There is a healthy selection of wallets that can hold your XLM securely. Stellar.org lists a total of 11 compatible wallets, including 4 desktop wallets, 4 mobile wallets and 8 web wallets. The safest place to store your XLM is in a hardware wallet. The Ledger Nano S is a good XLM compatible option.
It is worth highlighting the disclaimer on the Stellar portfolio page: “Stellar.org does not own, maintain or operate any of these portfolios.“
Stellar wants to become the standard method of sending money around the world. The team takes a bottom-up approach, focusing on money transfer and money transfer companies rather than the big risk-averse banks. Stellar believes banks need to see the protocol succeed elsewhere before they start using the network. IBM said they are believers, which is a great start.
In Stellar’s view, the fees associated with transferring money, especially across borders, have a disproportionate impact on the poor. Working families, for example, spend $ 44 billion annually on Western Union or similar middleman fees. Stellar views this massive number as an unnecessary expense taken from people by outdated financial architecture.

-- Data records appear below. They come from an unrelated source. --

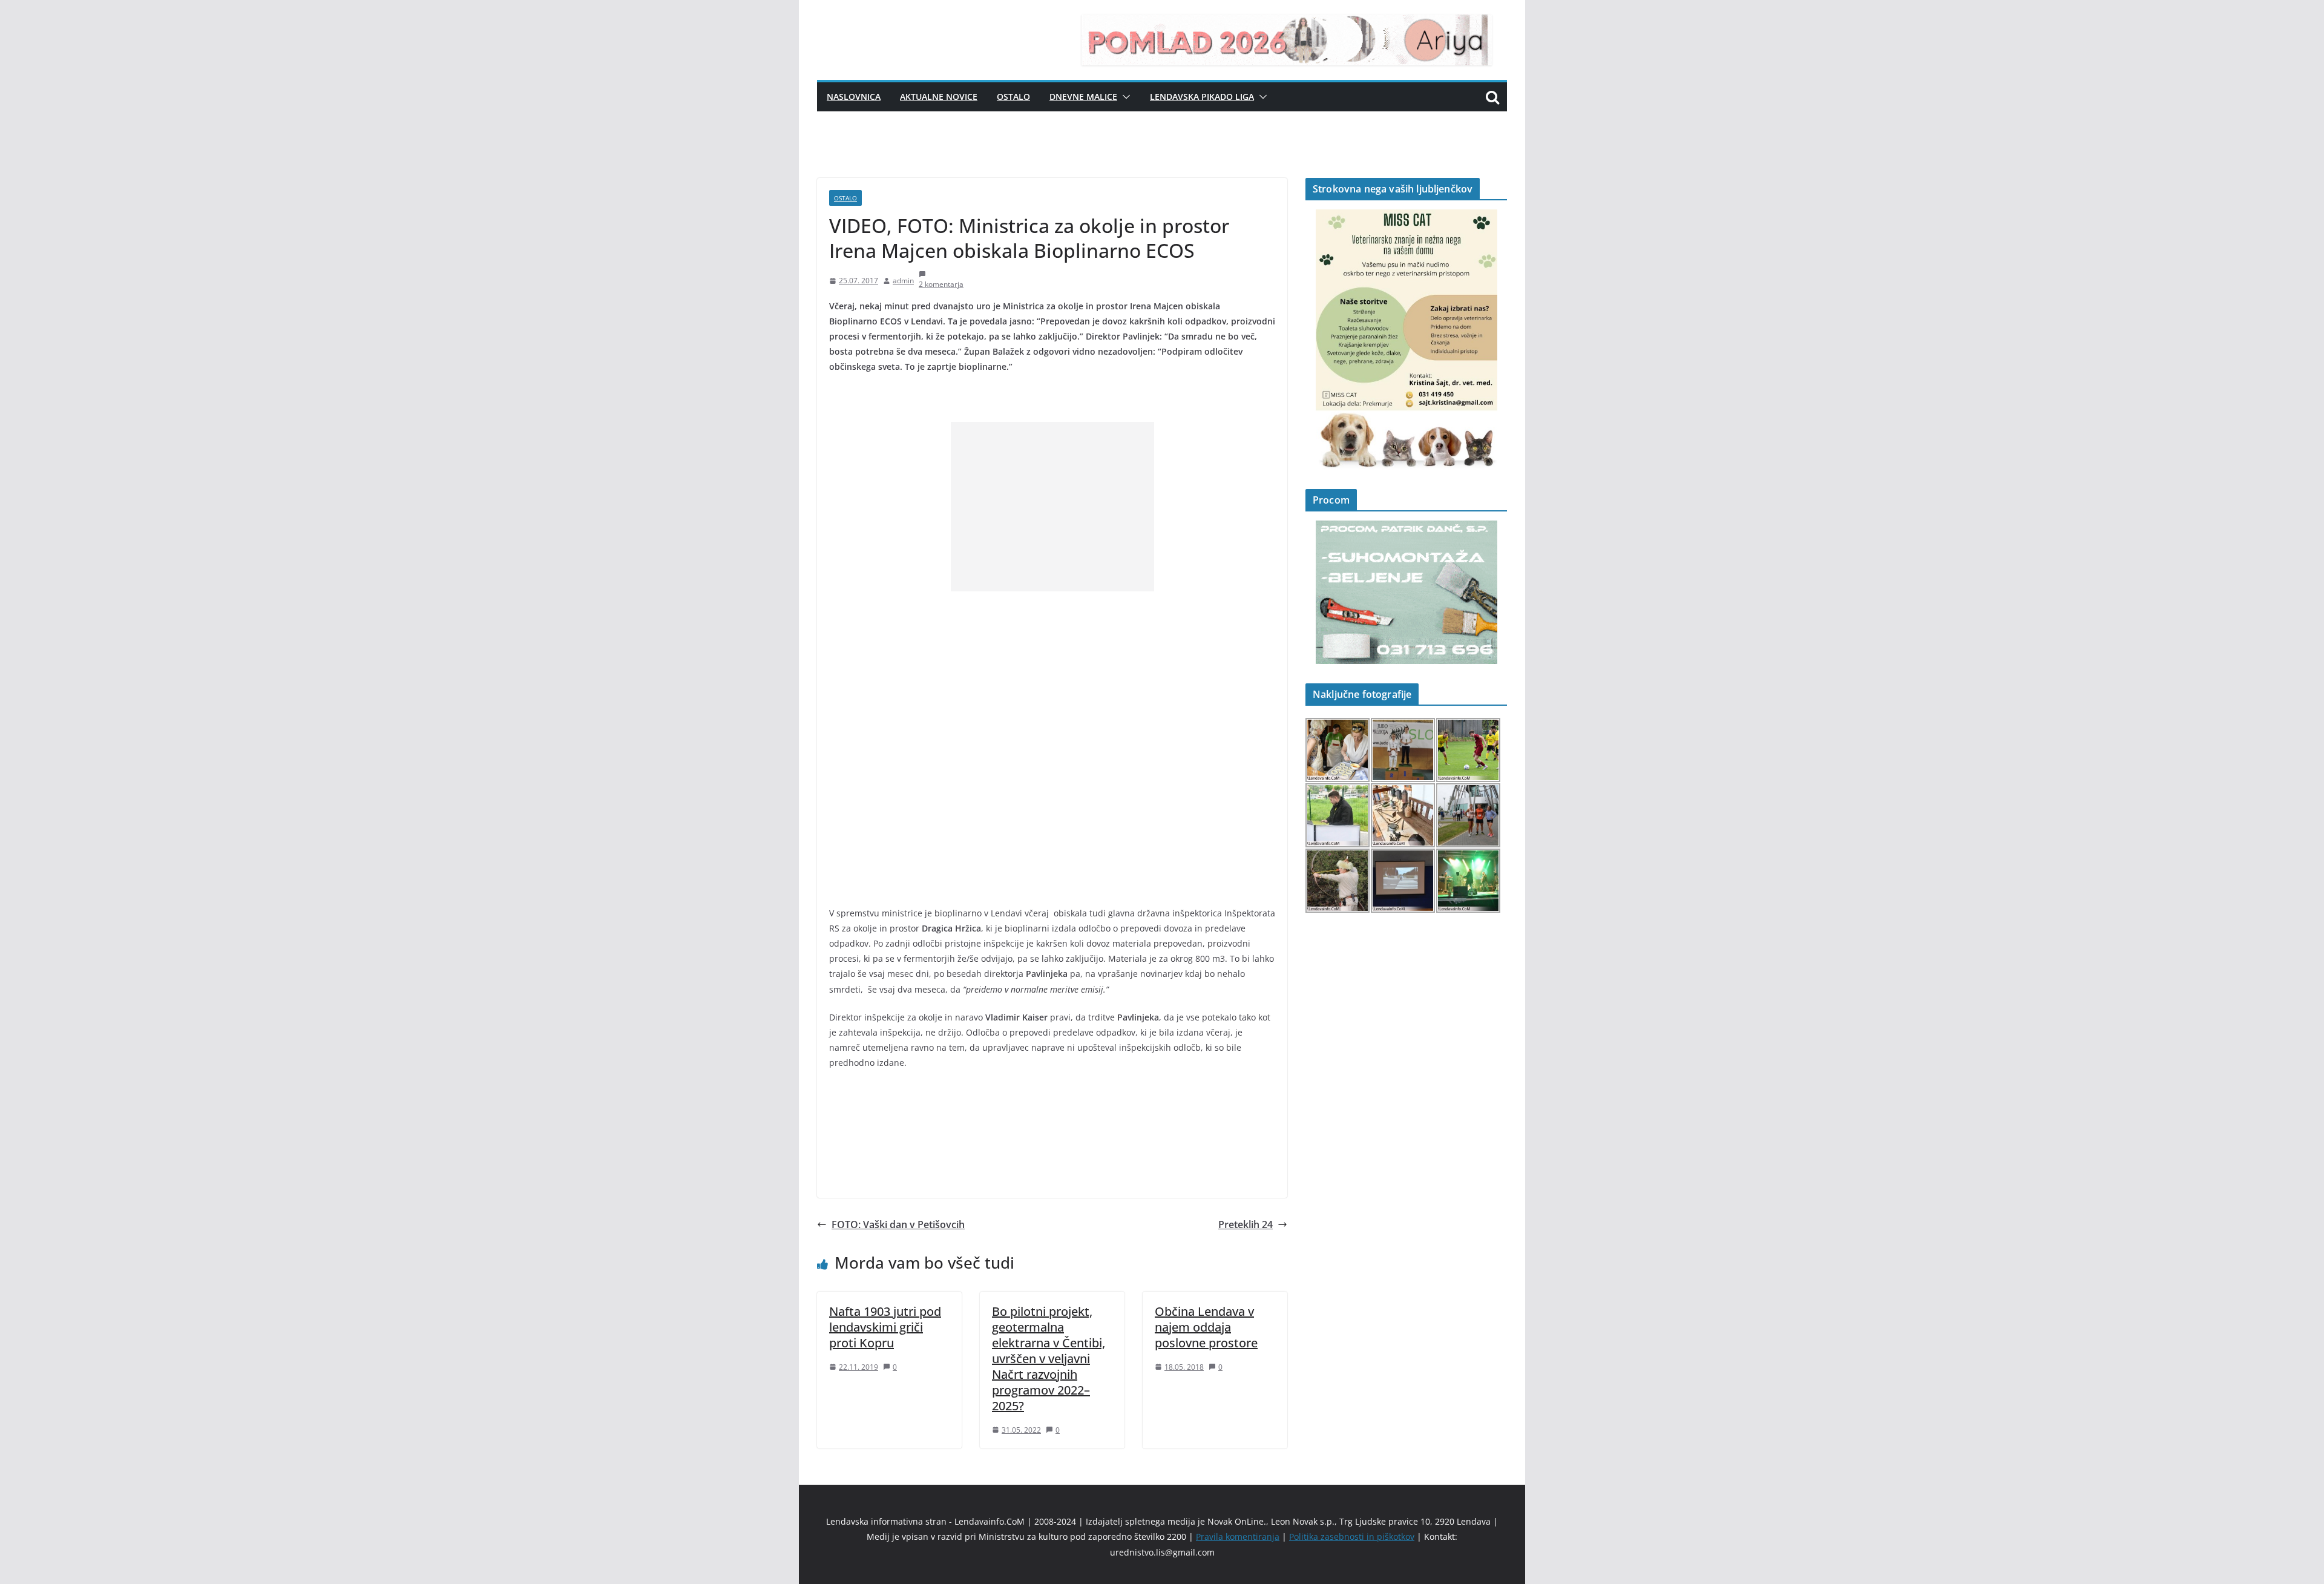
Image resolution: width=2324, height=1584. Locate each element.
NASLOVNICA (854, 96)
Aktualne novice (938, 96)
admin (903, 280)
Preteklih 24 (1245, 1224)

Stellar finds himself halfway alone: not quite in the crowd of cryptocurrencies, and not quite in the crowd of legacy payment networks. Stellar is significantly more decentralized than PayPal, but without an incentive mechanism for validator nodes, it’s unclear just how decentralized Stellar will remain. The ultimate success of Stellar will depend on its adoption by traditional financial institutions and how the network can evolve. Assuming he is successful, however, Stellar has the potential to revolutionize the way people transfer money.